=== RECORDS SHOWN ===

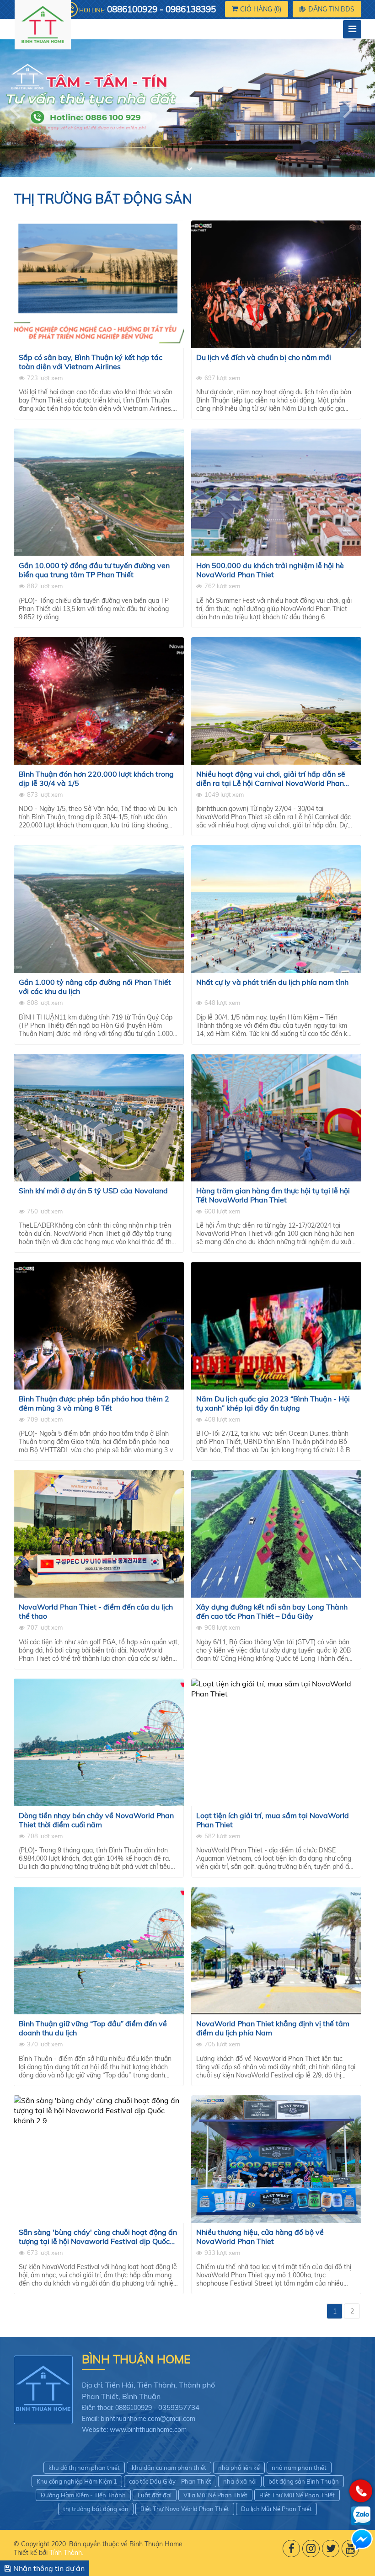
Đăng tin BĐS (331, 9)
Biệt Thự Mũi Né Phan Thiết (297, 2495)
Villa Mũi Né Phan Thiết (215, 2495)
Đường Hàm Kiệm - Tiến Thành (83, 2495)
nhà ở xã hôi (240, 2481)
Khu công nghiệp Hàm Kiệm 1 (77, 2481)
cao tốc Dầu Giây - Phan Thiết (170, 2481)
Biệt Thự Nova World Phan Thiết (184, 2508)
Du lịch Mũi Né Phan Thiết (276, 2508)
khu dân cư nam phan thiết (169, 2467)
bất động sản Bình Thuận (303, 2481)
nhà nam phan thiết (299, 2467)
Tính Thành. (66, 2553)
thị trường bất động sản (96, 2508)
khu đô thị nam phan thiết (84, 2467)
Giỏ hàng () (260, 9)
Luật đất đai (154, 2495)
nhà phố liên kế (239, 2467)
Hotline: (147, 9)
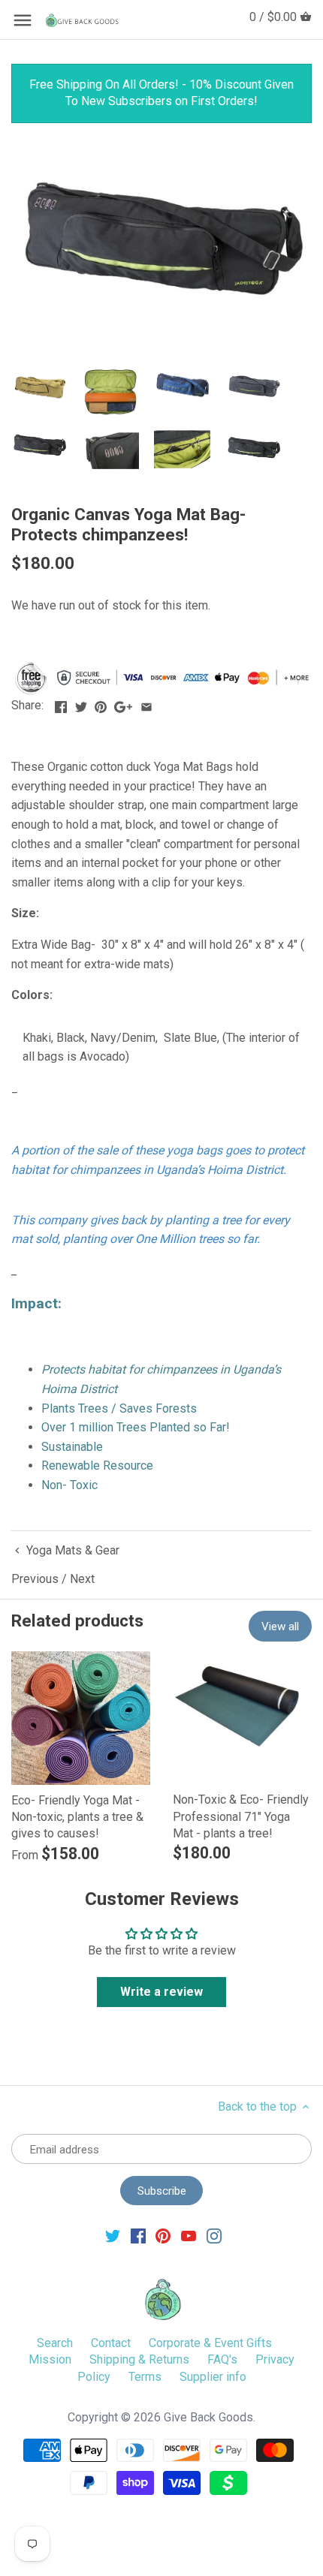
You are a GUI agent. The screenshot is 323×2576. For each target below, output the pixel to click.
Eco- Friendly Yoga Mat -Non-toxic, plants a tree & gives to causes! (77, 1817)
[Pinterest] (163, 2235)
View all (280, 1626)
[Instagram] (214, 2235)
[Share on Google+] (123, 704)
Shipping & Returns (139, 2359)
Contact (111, 2343)
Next (82, 1579)
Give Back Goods (208, 2417)
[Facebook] (138, 2235)
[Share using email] (146, 704)
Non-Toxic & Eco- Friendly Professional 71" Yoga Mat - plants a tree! (241, 1816)
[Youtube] (188, 2235)
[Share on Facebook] (61, 704)
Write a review (161, 1992)
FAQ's (222, 2359)
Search (55, 2343)
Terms (145, 2377)
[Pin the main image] (101, 704)
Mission (50, 2359)
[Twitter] (112, 2235)
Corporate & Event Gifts (210, 2343)
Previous (35, 1579)
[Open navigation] (22, 20)
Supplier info (213, 2377)
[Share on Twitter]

===

**TASK REQUIREMENTS:**
Every record gets retyped exactly; no picture goes into the copy.

**SOLUTION FOR THIS TASK:**
Đăng tin BĐS (331, 9)
Biệt Thự Mũi Né Phan Thiết (297, 2495)
Villa Mũi Né Phan Thiết (215, 2495)
Đường Hàm Kiệm - Tiến Thành (83, 2495)
nhà ở xã hôi (240, 2481)
Khu công nghiệp Hàm Kiệm 1 (77, 2481)
cao tốc Dầu Giây - Phan Thiết (170, 2481)
Biệt Thự Nova World Phan Thiết (184, 2508)
Du lịch Mũi Né Phan Thiết (276, 2508)
khu dân cư nam phan thiết (169, 2467)
bất động sản Bình Thuận (303, 2481)
nhà nam phan thiết (299, 2467)
Tính Thành. (66, 2553)
thị trường bất động sản (96, 2508)
khu đô thị nam phan thiết (84, 2467)
Giỏ hàng () (260, 9)
Luật đất đai (154, 2495)
nhà phố liên kế (239, 2467)
Hotline: (147, 9)
You are a GUI agent. The screenshot is 323×2576. For each target below, output the pixel to click.
Eco- Friendly Yoga Mat -Non-toxic, plants a tree & gives to causes! (77, 1817)
[Pinterest] (163, 2235)
View all (280, 1626)
[Instagram] (214, 2235)
[Share on Google+] (123, 704)
Shipping & Returns (139, 2359)
Contact (111, 2343)
Next (82, 1579)
Give Back Goods (208, 2417)
[Facebook] (138, 2235)
[Share using email] (146, 704)
Non-Toxic & Eco- Friendly Professional 71" Yoga Mat - plants a tree! (241, 1816)
[Youtube] (188, 2235)
[Share on Facebook] (61, 704)
Write a review (161, 1992)
FAQ's (222, 2359)
Search (55, 2343)
Terms (145, 2377)
[Pin the main image] (101, 704)
Mission (50, 2359)
[Twitter] (112, 2235)
Corporate & Event Gifts (210, 2343)
Previous (35, 1579)
[Open navigation] (22, 20)
Supplier info (213, 2377)
[Share on Twitter]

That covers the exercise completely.